** DATA FOR THE TASK **
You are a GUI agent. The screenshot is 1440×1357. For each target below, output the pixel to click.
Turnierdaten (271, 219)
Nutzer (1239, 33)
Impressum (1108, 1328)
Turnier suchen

** GIVEN TASK **
Give all of the entries above again, replacing "pixel" with "point" and leaving everything else unchanged.

** THE REPLY **
You are a GUI agent. The screenshot is 1440×1357. For each target below, output the point to click.
Turnierdaten (271, 219)
Nutzer (1239, 33)
Impressum (1108, 1328)
Turnier suchen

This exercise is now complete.